- INEC national commissioner, Antonia Okoosi-Simbine, says adequate reporting of activities of women in politics would encourage participation of more women in the governance of the country
- She notes that the media in any political system plays a critical role in the political process
- The minister of budget and national planning, Senator Udoma Udo Udoma, says the federal government does not have security vote allocated to its offices
The Independent National Electoral Commission (INEC) national commissioner, Antonia Okoosi-Simbine, on Thursday, June 21, urged the media to enhance democracy through fair reportage on women in politics.
She said that adequate reporting of activities of women in politics would encourage participation of more women in the governance of the country.
Okoosi-Simbine made the call in Lokoja at the training for journalists and media executives on gender-sensitive coverage organised by centre for democracy and development with support from UN Women, The News Agency of Nigeria (NAN) reports.
She said that the media in any political system played a critical role in the political process, and that it would be right for Nigerian media to assist the course of achieving equality for all.
The national commissioner said that gains for women in one or two areas in politics notwithstanding, campaign of calumny and gender-based invectives in the political space still discouraged their participation.

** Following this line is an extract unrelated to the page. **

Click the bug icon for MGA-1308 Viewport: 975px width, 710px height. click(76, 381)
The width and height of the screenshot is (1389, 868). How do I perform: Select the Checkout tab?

“They believe that there is masculine domination of politics to the extent that men hold politics as a cult and pay lip service to women participation since double standards are maintained gender-wise.
“There is need for vigorous societal public enlightenment for party programmes that support women uplifting, their empowerment and their general acceptance in the public sphere.
“The equal participation of women and men in all aspects of public life is a key principle of democracy and women’s participation in politics is a major goal.
“The place of gender equality in democracy cannot be over emphasised,” she said.
Okoosi-Simbine said that while a reporter might not be directly discriminating against women, it was always important that the media practitioners wore a gender lens while reporting.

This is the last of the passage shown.